This is a pen. That is a book.
These are the first sentences that I learned at junior high school.
 その頃の私は英語の学習にのめり込んでいて、英語は素晴らしい言語だと思っていた。

 しかし、高校に入っていろいろな単語が登場してくるにつれ、英語というのはなんというゴチャゴチャした言語なのだろう、と思うようになった。

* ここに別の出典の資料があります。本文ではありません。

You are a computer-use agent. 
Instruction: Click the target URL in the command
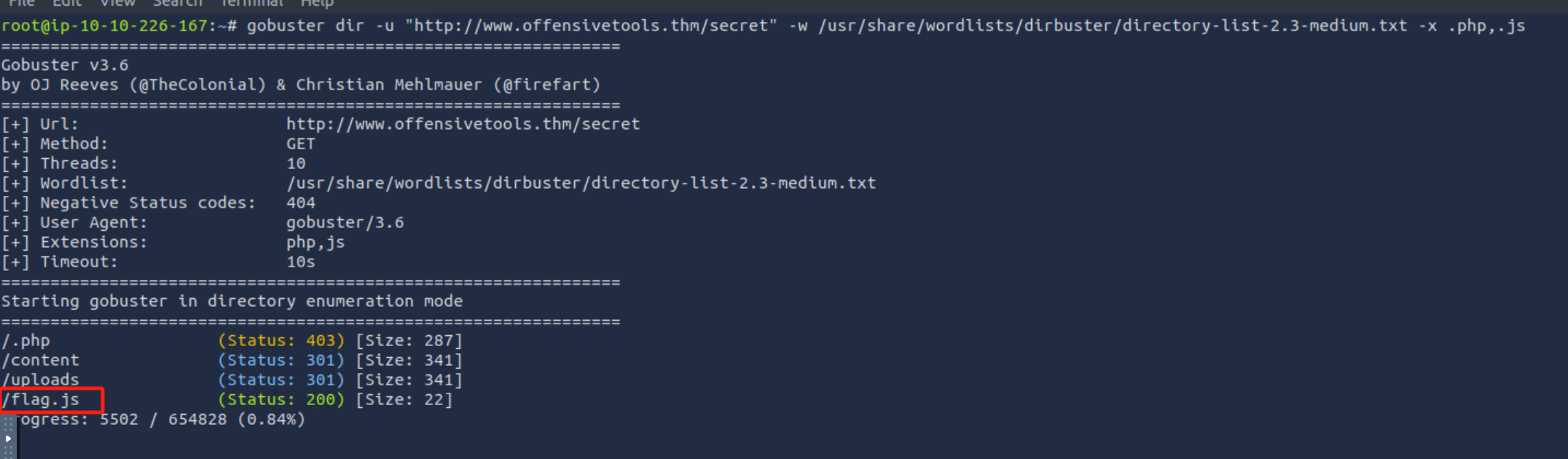point(592,26)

 まず第一に、綴りと発音との対応規則が「ない」。ソニックとかなんとかいって規則らしいことを言う人もいるが、例外が多すぎて使えたもんじゃない。例外が多すぎる規則は、規則とは呼べない。英語の綴りと発音の関係がゴチャゴチャしているのはたぶん、次の段落にも書いたように、ドイツ語やフランス語などに見られる読みと綴りの関係が規則的になるような工夫を何もする余裕がないほど速く、多くの外来語を受け入れてきたことにも関係があるのだろう。しかも、ヨーロッパの言語由来の単語の場合、元の言語での綴りをできるだけ保存しようとする傾向がある。これは言い換えれば、ドイツ語やフランス語の文章に見られるような、文字にくっついた記号(ウムラウト、アクサン etc.)がほとんどないので、見た目がすっきりしている、という言い方もできる。

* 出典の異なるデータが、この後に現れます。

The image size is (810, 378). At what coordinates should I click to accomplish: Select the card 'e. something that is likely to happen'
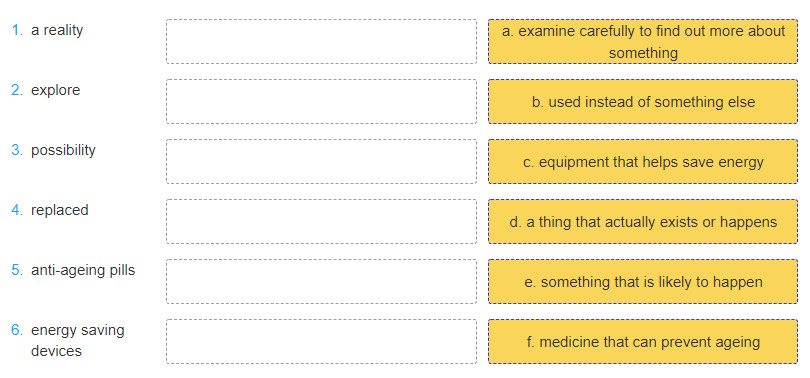click(643, 281)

 第二に、意味が重複する単語が多い。英語本来のアングロサクソン固有の単語、古代から中世にかけてのヨーロッパの共通語であるラテン語からの借用語、そのラテン語に溶け込んだギリシア語、また、イギリスを占領したことのある異民族の言葉…フランス語、デンマーク語、ノルウェー語からも多くの借用語がある。語彙が多くて意味が重複するというのは、言葉を変えて言えば、微妙なニュアンスの違いで言葉を選ぶことができる、ということでもある。しかし、この恩恵を受けるのはネイティブに英語を習得している者たちだけである。

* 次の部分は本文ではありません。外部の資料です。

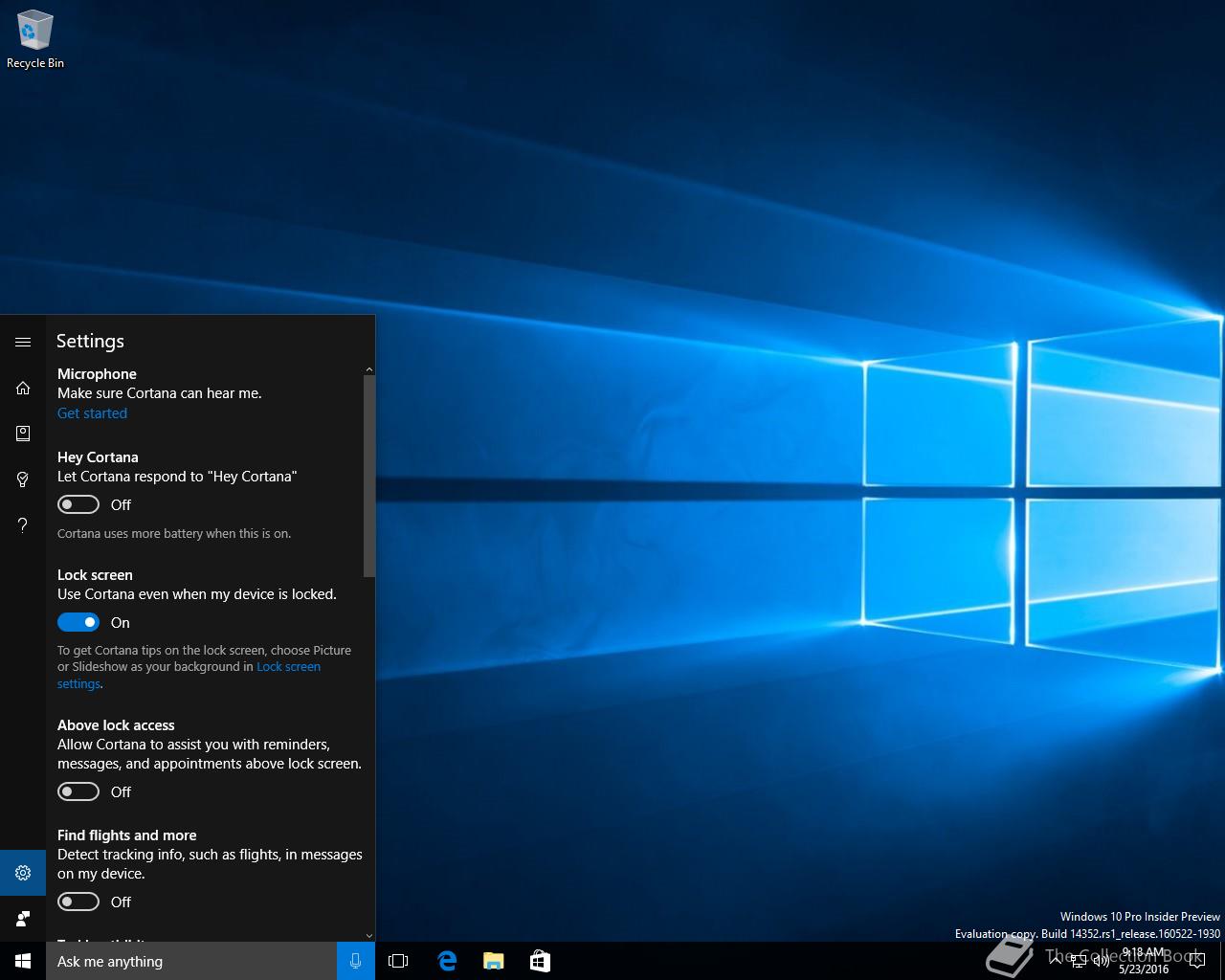Image resolution: width=1225 pixels, height=980 pixels.
Task: Turn off Lock screen Cortana toggle
Action: pyautogui.click(x=78, y=622)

 見た目はすっきりしているが、発音と綴りが不規則で、単語一つ一つの綴りと発音を確実に記憶しなければならないこと、同じような意味の単語が多いことなど、英語は外国人にとって習得しにくい要素が多い言語であると言えよう。

 ゴチャゴチャしているのは日本語も同じである。訓読みと音読み、音読みの中にも漢音や呉音や慣用音など、漢字の読み方がいろいろある。送りがなの付け方は、時々規則が変更される。漢字を使用している他の国の人々にとっても、日本語の中の漢字を読み書きするのは一苦労のようだ。明治以降はヨーロッパから大量の単語を借用し、一部は漢字の熟語を創作したり、一部は発音を日本語風に変更してカナ書きしたりで、ゴチャゴチャしている。多様な語源の借用語があるという状況も英語と非常によく似ていて、同じような意味の単語が多い。
 ユーラシアの西の端近くの島国で生まれた言語と、ユーラシアの東の端近くの島国で生まれた言語が、どちらもゴチャゴチャしているという点で共通なのは、ある意味、親しみが持てると言うこともできようか。